On se dit qu’on a déjà entendu ces mélodies, ces paroles, mais on ne les reconnaît jamais totalement. Elles embrassent tous les pays et toutes les langues, empruntent leurs mots à des chanteurs amis et maîtres. Ce ne sont pas des reprises, ce sont des hommages, comme autant de gerbes d’amitié et de respect. On connaît, et en même temps, on découvre. Elles disent des choses secrètes, la souffrance et la force des femmes. Des mots emplis d’ombre et de fureur aussi, comme : « que c’est abominable d’avoir pour ennemi les rires de l’enfance » ou encore « Ne pas parler de poésie en écrasant les fleurs sauvages ».
Au début on applaudit du bout des doigts, on a presque peur de les déranger, et puis, elles nous invitent et tout s’anime. Elles posent des questions toute simples. C’est sûr, on connaît la réponse et on rit, tous ensemble, et l’on chante, et l’on danse, dans ce tourbillon de générosité bienveillante.

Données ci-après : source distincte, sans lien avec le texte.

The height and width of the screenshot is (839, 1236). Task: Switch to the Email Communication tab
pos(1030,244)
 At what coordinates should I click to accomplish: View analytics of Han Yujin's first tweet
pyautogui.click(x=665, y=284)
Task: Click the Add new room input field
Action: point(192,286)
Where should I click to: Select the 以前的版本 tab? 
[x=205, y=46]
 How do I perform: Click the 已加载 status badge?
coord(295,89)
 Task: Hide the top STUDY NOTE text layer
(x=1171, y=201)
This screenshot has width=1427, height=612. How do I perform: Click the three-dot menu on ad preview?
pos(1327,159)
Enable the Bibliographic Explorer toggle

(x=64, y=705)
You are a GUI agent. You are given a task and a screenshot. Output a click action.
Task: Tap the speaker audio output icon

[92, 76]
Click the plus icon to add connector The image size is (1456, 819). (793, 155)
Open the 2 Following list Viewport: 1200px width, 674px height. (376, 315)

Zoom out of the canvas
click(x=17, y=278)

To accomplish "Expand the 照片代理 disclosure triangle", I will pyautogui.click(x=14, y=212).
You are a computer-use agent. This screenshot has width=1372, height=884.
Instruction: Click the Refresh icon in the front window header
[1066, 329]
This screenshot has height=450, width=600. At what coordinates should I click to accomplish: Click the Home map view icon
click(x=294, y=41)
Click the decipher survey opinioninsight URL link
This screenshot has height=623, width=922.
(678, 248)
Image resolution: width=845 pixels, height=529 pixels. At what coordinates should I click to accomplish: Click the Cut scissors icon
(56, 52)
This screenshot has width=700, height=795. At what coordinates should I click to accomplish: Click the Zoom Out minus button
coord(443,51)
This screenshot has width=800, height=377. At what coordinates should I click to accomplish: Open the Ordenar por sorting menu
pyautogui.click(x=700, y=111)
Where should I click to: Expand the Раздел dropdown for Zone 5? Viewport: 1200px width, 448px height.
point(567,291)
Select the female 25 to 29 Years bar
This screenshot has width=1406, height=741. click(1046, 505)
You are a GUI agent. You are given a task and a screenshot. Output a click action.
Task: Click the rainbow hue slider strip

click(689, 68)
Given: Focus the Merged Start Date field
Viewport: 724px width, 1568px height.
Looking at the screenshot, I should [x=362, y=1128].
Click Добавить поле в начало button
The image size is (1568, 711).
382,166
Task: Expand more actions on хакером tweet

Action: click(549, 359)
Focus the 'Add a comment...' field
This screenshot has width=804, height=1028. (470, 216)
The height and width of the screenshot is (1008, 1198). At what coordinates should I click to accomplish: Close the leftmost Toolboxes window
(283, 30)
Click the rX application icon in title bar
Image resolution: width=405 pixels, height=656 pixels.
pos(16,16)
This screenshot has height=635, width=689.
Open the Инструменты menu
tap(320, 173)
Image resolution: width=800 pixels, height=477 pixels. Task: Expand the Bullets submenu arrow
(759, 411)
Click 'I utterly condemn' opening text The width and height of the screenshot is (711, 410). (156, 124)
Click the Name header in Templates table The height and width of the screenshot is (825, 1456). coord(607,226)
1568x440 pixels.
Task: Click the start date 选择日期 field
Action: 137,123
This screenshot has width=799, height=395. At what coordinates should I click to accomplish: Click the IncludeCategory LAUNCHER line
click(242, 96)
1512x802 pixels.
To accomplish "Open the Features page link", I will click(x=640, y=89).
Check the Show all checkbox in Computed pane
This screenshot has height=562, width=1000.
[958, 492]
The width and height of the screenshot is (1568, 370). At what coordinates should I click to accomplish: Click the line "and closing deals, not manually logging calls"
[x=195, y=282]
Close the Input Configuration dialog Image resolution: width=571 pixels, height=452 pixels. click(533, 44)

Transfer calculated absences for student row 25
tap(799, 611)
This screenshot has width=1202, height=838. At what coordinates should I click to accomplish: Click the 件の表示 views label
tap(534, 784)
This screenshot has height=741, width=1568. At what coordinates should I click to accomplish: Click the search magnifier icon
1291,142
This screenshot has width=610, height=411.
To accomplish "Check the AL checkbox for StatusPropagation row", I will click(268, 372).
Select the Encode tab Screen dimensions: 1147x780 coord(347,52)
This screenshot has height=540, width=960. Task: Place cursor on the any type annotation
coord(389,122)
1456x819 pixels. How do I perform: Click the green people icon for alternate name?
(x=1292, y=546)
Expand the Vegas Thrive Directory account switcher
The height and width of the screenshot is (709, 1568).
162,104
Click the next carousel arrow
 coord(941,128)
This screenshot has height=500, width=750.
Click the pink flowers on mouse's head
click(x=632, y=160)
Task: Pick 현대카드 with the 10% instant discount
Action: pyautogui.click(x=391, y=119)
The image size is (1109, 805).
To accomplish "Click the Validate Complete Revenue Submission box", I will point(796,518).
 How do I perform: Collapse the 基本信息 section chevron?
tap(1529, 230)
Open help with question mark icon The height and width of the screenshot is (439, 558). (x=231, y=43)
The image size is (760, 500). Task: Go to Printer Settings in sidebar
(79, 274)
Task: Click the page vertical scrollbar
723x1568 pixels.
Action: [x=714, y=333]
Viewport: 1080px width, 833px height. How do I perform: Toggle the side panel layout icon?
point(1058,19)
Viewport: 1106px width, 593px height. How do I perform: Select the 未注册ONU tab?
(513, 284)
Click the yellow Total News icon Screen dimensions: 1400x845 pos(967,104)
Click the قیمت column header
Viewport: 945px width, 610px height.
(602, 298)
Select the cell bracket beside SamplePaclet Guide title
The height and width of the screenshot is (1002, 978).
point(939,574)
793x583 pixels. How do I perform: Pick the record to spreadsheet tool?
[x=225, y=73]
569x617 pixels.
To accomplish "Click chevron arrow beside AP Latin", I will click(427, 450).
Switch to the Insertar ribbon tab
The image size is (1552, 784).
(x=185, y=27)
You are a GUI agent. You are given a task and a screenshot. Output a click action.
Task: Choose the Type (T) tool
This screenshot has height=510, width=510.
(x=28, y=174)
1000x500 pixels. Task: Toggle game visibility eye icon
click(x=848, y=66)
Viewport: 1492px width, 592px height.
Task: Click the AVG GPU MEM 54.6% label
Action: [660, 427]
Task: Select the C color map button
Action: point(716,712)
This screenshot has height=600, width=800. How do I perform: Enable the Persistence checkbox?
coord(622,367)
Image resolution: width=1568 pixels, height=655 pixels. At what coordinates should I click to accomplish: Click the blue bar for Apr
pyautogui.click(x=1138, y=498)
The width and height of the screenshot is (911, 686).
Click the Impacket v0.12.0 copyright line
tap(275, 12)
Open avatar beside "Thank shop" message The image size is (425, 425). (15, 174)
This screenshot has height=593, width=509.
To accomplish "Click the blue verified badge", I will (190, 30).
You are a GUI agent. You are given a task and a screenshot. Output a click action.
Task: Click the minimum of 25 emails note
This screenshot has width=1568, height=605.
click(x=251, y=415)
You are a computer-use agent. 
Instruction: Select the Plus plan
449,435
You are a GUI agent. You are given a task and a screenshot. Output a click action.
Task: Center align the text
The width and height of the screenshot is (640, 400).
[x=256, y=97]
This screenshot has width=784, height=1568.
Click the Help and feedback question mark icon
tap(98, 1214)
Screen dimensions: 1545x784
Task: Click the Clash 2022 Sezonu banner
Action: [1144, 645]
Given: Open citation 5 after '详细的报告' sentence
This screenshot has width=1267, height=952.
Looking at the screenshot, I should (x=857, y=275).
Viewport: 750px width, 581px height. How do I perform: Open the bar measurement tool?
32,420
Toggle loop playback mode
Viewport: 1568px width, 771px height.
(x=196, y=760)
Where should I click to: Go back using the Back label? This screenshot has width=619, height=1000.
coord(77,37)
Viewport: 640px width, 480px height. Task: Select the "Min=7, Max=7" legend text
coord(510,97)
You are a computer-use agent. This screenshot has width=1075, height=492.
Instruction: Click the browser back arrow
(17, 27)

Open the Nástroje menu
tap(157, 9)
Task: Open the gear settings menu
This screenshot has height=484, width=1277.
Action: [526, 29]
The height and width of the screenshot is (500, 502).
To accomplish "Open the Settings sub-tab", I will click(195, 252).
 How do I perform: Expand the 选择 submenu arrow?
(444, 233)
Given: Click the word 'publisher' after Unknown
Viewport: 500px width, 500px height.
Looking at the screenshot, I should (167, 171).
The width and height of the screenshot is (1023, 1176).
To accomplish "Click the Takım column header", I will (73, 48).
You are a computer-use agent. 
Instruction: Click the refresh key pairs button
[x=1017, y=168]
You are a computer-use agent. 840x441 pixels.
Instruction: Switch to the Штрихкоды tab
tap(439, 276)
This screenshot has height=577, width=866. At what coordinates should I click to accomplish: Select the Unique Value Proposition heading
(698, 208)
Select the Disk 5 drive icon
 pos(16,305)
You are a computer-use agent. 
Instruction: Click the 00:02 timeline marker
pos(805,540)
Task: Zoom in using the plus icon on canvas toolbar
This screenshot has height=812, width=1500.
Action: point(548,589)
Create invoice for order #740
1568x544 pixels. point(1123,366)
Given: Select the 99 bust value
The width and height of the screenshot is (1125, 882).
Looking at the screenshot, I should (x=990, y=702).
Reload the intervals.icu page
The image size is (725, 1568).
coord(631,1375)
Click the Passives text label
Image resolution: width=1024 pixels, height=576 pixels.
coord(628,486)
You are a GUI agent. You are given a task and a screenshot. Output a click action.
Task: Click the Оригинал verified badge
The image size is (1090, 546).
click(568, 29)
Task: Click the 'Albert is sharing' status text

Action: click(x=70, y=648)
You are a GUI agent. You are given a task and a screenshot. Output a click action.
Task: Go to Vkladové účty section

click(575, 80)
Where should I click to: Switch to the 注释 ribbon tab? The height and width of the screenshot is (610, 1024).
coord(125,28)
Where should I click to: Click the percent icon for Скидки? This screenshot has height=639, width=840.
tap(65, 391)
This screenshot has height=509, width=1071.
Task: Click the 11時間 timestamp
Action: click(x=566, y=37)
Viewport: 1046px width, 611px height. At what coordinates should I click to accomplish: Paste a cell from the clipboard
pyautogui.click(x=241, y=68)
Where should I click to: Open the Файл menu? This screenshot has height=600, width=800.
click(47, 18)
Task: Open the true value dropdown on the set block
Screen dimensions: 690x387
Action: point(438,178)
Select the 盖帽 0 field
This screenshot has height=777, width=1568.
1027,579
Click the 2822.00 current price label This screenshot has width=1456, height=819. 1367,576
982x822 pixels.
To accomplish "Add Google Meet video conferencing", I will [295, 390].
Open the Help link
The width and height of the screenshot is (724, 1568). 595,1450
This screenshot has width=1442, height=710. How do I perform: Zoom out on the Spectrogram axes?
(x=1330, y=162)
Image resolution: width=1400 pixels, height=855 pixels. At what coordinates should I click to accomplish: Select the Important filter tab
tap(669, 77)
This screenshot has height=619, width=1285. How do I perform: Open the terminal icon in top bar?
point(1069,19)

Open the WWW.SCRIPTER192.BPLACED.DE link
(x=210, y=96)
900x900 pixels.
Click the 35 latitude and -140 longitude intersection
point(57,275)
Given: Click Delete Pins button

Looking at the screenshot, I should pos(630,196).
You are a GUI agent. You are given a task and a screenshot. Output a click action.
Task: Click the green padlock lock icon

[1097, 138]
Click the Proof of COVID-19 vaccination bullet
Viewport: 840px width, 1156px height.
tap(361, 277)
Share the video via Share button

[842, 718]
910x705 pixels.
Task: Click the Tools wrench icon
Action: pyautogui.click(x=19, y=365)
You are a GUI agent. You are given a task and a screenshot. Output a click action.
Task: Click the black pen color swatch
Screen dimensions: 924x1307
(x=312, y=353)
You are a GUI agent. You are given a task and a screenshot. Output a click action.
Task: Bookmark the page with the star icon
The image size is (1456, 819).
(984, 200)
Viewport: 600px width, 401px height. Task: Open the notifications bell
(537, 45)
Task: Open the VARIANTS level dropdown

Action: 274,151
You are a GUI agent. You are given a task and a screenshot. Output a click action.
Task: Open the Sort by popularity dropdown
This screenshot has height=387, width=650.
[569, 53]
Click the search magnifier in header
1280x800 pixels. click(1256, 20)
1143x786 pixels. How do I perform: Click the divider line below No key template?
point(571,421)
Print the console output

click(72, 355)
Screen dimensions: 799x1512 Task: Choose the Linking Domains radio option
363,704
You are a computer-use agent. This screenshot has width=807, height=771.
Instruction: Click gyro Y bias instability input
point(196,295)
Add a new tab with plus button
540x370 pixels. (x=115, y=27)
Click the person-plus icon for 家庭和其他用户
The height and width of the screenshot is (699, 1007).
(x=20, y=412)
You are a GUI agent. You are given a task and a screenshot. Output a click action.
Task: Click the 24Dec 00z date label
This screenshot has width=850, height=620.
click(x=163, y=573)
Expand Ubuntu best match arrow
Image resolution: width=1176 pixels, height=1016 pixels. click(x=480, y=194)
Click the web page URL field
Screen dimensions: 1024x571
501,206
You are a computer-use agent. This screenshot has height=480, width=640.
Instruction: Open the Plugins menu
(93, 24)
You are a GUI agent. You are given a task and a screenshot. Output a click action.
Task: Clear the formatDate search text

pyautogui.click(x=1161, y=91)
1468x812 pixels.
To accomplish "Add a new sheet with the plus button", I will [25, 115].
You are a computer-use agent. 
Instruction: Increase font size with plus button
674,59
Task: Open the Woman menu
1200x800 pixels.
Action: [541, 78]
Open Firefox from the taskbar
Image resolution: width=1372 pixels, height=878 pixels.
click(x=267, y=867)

Leurs albums son des bijoux, leurs concerts sont des moments étranges, entre invocation et sortilège. A la demande d’Arte Concert, elles ont créé aussi un OVNI poétique qui nous emmène déambuler au musée du Louvre, de la cour Marly, à l’escalier Lefuel en passant par le départements des Antiques et la salle Maritime, avec la complicité de Stephan Eicher, Yann Frisch, Les Chanteurs d’Oiseaux et le Choeur de jeunes de l’Orchestre de Paris. Cela commence devant la Victoire de Samothrace, les statues sont les choeurs, la Vénus de Milo sourit. La camera caresse les tableaux, s’attarde longuement sur une rencontre étonnante, une plongée intime au coeur de La Vierge du chancelier Rolin de Jan van Eyck, joyau de la peinture flamande.

voici les mots de la chanson qui leur a donné leur nom : Like A Bird On A Wire (Comme Un Oiseau Sur Un Fil)
Like a bird on the wire, Comme un oiseau sur un fil
Like a drunk in a midnight choir Comme un ivrogne dans une chorale de minuit
I have tried in my way to be free. J’ai essayé a ma maniere d’être libre
Like a worm on a hook, Comme un asticot au bout d’un hamecon
Like a knight from some old fashioned book Comme un chevalier d’un livre démodé
I have saved all my ribbons for thee. J’ai gardé tous mes rubans pour toi
Et alors, comme par magie, tout entre en résonnance




Pratique
Avec leurs Birds on wire, Rosemary Standley et Dom La Nena sont en tournée en France depuis le mois de septembre, de Toulouse à Calais, de Quimper à Vesoul, et jusqu’au 2 et 3 avril à Chambéry et Villefranche-sur-Saîne. La plupart du temps, c’est complet, mais on peut tenter sa chance…
On peut aussi les voir sur Arte Concert dans le film, filmé les 13 et 14 mai 2024, en compagnie de Stephan Eicher, du magicien Yann Frisch, du duo d’imitateurs de chants d’oiseaux, Les chanteurs d’Oiseaux et du Chœur de jeunes de l’Orchestre de Paris.